C’est un objet rare, d’une inquiétante étrangeté saisissante que nous proposent Helena Giron et Samuel M. Delgado. Une sorte de conte, qui s’attèle au genre du film historique sans en embrasser pour autant ses attendus. Le film fait un pas de côté, prenant pour appui le regard, non pas d’hommes illustres, mais des petites gens, d’hommes et de femmes ordinaires, au quotidien empreint de poésie, voire de fantastique.
C’est donc l’histoire de deux trajectoires qui se mêlent et s’emmêlent : trois hommes de l’équipage de Christophe Colomb, ayant échappé à leur condamnation à mort en s’enrôlant dans la marine, fuient en emportant avec eux la voile du navire, alors qu’il atteignent les îles Canaries. Sur le vieux continent, telle Pénélope attendant le retour d’Ulysse, une femme tente de sauver sa sœur, blessée, en l’apportant aux mains d’une guérisseuse.
La destinée des protagonistes se fond avec la grandeur et l’aspect presque révérencieux que contiennent les paysages. Il y a une dimension purement contemplative, un rythme lent, permettant de saisir le poids de la nature sur les corps. Ces derniers se courbent, se tordent, jusqu’à se mouler dans la pierre des falaises, ou les branches d’une épaisse végétation, pour finir par disparaître, happés, et enfermés, autant par le cadre (extrêmement serré, qui s’attarde sur les visages) que par la flore luxuriante, qui devient alors prison. Se dessine encore cette séquence d’une beauté spectrale, comme tout droit sortie des fonds marins, qui capte, de nuit, l’avancée du navire de Christophe Colomb sur les eaux troubles de l’océan.

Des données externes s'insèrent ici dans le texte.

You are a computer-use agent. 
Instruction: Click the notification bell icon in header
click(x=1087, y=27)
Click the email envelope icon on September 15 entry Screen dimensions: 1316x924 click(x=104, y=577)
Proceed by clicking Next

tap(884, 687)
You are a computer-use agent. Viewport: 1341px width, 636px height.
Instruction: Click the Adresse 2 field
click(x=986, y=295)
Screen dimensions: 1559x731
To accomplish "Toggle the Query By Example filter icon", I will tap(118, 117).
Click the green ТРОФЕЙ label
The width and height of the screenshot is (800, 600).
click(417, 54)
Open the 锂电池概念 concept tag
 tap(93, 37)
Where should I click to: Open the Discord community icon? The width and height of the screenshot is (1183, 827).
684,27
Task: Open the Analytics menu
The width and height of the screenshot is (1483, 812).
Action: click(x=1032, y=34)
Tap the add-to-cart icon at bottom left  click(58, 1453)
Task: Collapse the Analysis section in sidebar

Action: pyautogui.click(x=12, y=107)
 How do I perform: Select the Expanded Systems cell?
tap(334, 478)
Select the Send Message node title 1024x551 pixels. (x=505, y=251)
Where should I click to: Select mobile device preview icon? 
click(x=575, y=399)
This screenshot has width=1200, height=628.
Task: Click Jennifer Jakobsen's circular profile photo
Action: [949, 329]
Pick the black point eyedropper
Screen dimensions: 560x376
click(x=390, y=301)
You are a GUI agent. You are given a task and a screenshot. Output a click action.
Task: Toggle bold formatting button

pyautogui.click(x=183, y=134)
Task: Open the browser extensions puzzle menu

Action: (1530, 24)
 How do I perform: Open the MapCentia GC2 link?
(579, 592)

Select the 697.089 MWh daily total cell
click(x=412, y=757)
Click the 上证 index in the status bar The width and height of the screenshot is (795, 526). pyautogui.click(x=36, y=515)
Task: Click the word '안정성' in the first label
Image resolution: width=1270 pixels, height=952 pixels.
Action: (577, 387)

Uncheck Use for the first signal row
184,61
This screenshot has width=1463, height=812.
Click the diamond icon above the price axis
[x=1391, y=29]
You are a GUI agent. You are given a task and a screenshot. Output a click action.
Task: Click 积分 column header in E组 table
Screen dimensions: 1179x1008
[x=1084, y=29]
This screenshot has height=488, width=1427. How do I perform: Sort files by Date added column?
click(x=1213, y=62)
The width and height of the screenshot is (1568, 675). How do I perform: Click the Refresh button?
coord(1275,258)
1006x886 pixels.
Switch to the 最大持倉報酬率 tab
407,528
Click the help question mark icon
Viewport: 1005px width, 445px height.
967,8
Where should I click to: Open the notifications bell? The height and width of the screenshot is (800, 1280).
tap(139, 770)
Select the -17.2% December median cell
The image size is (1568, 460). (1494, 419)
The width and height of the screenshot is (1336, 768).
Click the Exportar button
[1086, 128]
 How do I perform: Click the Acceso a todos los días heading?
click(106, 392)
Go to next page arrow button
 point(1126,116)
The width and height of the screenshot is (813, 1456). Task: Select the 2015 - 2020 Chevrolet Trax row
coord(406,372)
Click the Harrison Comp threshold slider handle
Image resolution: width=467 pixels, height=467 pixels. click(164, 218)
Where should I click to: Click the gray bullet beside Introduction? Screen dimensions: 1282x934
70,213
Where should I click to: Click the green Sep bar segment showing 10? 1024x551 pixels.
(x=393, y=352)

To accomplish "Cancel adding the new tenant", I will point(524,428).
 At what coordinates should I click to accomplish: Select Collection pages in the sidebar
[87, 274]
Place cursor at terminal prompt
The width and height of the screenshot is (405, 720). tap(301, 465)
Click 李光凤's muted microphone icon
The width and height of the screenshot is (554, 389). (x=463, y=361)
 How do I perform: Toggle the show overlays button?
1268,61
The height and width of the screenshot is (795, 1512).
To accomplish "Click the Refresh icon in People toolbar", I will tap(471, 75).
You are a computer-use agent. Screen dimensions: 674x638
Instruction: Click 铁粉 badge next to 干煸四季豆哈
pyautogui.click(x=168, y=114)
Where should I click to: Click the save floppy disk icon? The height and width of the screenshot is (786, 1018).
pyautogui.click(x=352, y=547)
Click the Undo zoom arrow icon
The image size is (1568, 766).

Il y a un jeu de contraste doux entre les différentes teintes de bleu, la lumière de la lune, et la brume, engloutissant l’image dans un monochrome céleste. Ou encore ce montage alterné entre un volcan en éruption, sur l’ile des Canaries, et les visages, exténués, des trois fuyards, apparaissant en filigrane, à chaque détonation. S’agit-il d’une métaphore de la mort, du dernier souffle, d’une hallucination ? Toujours est-il que la nature est employée esthétiquement dans ce qu’elle comporte de plus visuel, de plus poétique. Elle est sublimée par le cadre, et parfois, par le grain de l’image : la transition entre la première et la seconde destinée est amenée par l’utilisation de l’argentique, avec ses défauts, son organicité, transformant ce lien futile, en une véritable chair vivante, une transmission de peau à peau.
Un corps sous la lave fait donc s’élever la voix de résistants, de trois hommes et trois femmes rejetant la misère et la violence à laquelle ils sont condamnés, dans le but de faire ressurgir (de la même manière que la lave s’écoule d’un cratère) la mémoire, et le tissage entre deux temporalités. D’ailleurs, tout ne semble être que mouvements, temps, et signes de l’absence d’une culture autochtone dont, aujourd’hui, il ne reste que quelques traces. La voix off finale nous permet d’en prendre conscience, tout comme le squelette momifié auquel nous faisons face, plongé dans l’obscurité, et qui fait ici pleinement figure de memento mori.
Un corps sous a lave / De Helena Giron et Samuel M. Delgado / Avec Nuria Lestegas, Sara Ferro, Xoan Reices / Espagne, Colombie/ 1h15/ Sortie le 20 décembre 2023.